А на другой день в его кабинете уже сидит японский профессор, интересующийся творчеством Василия Белова. Вадим объясняет японцу, что такое Белов, и, не довольствуясь этим, звонит Василию Ивановичу в Вологду, договаривается с ним, что японец через неделю приедет к Белову и что профессора надо обязательно свозить на родину Белова в деревню Тимониху, вот тогда, возможно, гость из Страны восходящего солнца поймет и творчество Белова, и Россию узнает... Все так и происходит.

Времени на такого рода подвижнические заботы он не жалел, тратя его щедро, безоглядно и бескорыстно.

Иногда у него в гостях бывал молчаливый русский человек со странным именем Адольф, из Переславля-Залесского...
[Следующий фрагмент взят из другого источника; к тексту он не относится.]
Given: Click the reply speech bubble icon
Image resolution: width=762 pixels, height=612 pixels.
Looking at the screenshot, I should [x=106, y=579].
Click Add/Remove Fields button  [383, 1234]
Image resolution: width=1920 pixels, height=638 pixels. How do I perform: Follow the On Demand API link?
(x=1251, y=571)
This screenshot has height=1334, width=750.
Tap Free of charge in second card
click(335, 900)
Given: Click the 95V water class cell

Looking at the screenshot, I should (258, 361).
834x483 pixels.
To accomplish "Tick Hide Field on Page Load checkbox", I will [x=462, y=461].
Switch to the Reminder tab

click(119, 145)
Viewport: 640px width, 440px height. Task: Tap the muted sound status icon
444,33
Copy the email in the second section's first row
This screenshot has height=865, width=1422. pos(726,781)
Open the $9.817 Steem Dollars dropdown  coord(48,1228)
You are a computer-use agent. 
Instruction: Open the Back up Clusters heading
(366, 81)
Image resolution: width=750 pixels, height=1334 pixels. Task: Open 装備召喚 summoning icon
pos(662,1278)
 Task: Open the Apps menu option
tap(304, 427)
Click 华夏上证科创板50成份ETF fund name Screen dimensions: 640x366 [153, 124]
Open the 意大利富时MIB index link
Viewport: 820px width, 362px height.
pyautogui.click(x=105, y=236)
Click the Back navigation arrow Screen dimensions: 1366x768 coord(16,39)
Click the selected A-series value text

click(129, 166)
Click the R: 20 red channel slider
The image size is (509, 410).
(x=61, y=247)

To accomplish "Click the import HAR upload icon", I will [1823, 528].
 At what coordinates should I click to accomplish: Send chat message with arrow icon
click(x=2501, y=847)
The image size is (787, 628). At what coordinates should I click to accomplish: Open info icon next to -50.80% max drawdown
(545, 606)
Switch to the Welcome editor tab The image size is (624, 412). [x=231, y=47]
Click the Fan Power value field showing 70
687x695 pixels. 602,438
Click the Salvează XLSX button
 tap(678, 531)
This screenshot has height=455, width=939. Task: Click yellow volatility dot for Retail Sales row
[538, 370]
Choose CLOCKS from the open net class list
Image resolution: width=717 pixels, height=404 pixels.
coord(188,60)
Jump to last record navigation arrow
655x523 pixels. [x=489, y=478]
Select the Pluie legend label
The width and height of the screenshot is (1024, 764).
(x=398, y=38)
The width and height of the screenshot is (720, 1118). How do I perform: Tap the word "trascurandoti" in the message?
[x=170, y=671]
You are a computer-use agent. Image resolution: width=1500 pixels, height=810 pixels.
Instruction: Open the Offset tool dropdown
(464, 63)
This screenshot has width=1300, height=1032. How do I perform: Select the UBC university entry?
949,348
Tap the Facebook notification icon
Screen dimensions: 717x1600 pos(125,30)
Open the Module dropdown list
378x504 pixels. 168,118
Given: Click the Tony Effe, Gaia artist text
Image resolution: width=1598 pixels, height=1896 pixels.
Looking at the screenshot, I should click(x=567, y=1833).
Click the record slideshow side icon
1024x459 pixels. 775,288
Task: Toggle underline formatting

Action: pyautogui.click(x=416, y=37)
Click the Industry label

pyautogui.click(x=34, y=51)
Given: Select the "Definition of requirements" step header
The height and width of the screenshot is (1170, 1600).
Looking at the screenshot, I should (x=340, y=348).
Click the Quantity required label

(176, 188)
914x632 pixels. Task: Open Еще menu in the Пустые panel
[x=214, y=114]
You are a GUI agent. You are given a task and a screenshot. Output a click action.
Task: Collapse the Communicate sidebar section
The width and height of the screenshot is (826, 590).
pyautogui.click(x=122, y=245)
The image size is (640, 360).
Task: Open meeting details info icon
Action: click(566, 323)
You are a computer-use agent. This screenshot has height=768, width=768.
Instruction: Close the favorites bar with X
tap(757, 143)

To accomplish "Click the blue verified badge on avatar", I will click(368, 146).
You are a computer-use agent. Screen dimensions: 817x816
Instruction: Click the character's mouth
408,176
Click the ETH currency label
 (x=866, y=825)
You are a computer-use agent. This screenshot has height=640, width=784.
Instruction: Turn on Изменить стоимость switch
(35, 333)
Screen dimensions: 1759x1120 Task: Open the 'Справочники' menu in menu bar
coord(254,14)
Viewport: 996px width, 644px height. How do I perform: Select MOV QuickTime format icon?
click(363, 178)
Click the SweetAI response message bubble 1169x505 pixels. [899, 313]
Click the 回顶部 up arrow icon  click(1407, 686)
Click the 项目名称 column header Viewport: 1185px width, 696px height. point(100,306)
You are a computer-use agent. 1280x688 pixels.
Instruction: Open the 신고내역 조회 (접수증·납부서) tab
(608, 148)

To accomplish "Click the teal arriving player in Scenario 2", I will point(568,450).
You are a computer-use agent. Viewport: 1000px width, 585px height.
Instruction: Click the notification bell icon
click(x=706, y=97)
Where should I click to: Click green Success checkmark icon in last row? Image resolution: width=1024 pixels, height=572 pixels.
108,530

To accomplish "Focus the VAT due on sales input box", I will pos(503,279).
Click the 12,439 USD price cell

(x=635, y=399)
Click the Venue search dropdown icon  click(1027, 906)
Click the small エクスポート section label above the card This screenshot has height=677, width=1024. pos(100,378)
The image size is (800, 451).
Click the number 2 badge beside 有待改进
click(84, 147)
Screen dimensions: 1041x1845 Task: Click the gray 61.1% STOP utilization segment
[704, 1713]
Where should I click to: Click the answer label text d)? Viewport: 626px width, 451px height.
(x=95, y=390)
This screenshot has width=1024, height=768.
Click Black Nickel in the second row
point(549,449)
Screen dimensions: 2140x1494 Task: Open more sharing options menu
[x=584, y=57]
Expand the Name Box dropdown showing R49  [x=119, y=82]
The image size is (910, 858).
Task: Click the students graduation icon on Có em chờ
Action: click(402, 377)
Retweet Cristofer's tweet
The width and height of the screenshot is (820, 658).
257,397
Однажды Кожинов с женой приехал в старинный русский город. Вышли поглядеть на озеро и на берегу встретили человека, копавшегося в лодочном моторе. Попросили, чтобы он прокатил их по озеру. Адольф с ветерком прокатил москвичей, от денег отказался, и растроганный Вадим пригласил его к себе в гости, где мы и встретились.

Вскоре зимой веселой компанией — Толя Передреев, Вадим и я с женами навестили Адольфа в Переславле то ли на Рождество, то ли на Новый год.

...Синий холод, очертания древних соборов, впечатанных в темное небо, невесть откуда взявшиеся из снежной ночи сани с мохнатой лошаденкой, фыркающей заиндевелыми ноздрями, пахнущей потом и теплым навозом. Мы, слегка хмельные, валимся в душистое, колючее сено, Галя с Леной визжат, лошадью правит сам Адольф, покрикивает, размахивает кнутом, понукает вожжами. На одном из поворотов сани почти опрокидываются, и мы с хохотом вылетаем в глубокие придорожные сугробы...

Потом в избе Адольфа, краснолицые, молодые, счастливые, пьем холодную водку, закусываем домашним салом и жареными красноперыми окунями. Адольф — рыбак, по совместительству рыбинспектор, но в этот вечер он начинает рассуждать о чем-то мудреном — то ли о кино, то ли о стихах. Передреев с добро­душной усмешкой говорит ему:

— Адольф, а ведь ты — дурак!

Адольф, ничуть не смущаясь, соглашается с ним:

— А мы, русские, все дураки...

И тут Передреев, которому никак не была свойственна никакая ходульность, опускается перед Адольфом на колени.

*   *   *

А когда я стал главным редактором журнала, сколько идей Вадим внес в нашу работу, сколько авторов ввел в наши двери!

Благодаря его авторитету, его воле и настойчивости в журнале в 90-е годы стали печататься “старики” — академик Н. Моисеев, филолог Александр Викторович Михайлов, профессор-экономист Марк Галанский, знаменитый историк Лев Николаевич Гумилев, философ Юрий Мефодьевич Бородай, академик Никита Ильич Толстой.

Его любовь к истине и справедливости, его полное беско­рыстие особенно проявлялись, когда он со счастливым лицом приносил в журнал стихи никому не известного в России, умершего десять лет тому назад в Омске бездомного человека Аркадия Кутилова со своим предисловием, или когда привез из Вологды стихи бывшего беспризорника, прошедшего через послевоенную уголовную лагерную жизнь Михаила Сопина, с которым в Вологде до того, как его открыл Вадим, никто не хотел считаться.

Пусть эти публикации были, так сказать, одноразовыми, но они, по убеждению Вадима, свидетельствовали о способности русского человека жить неким идеалом, творить, чувствовать и выражать себя в самых нечеловеческих условиях.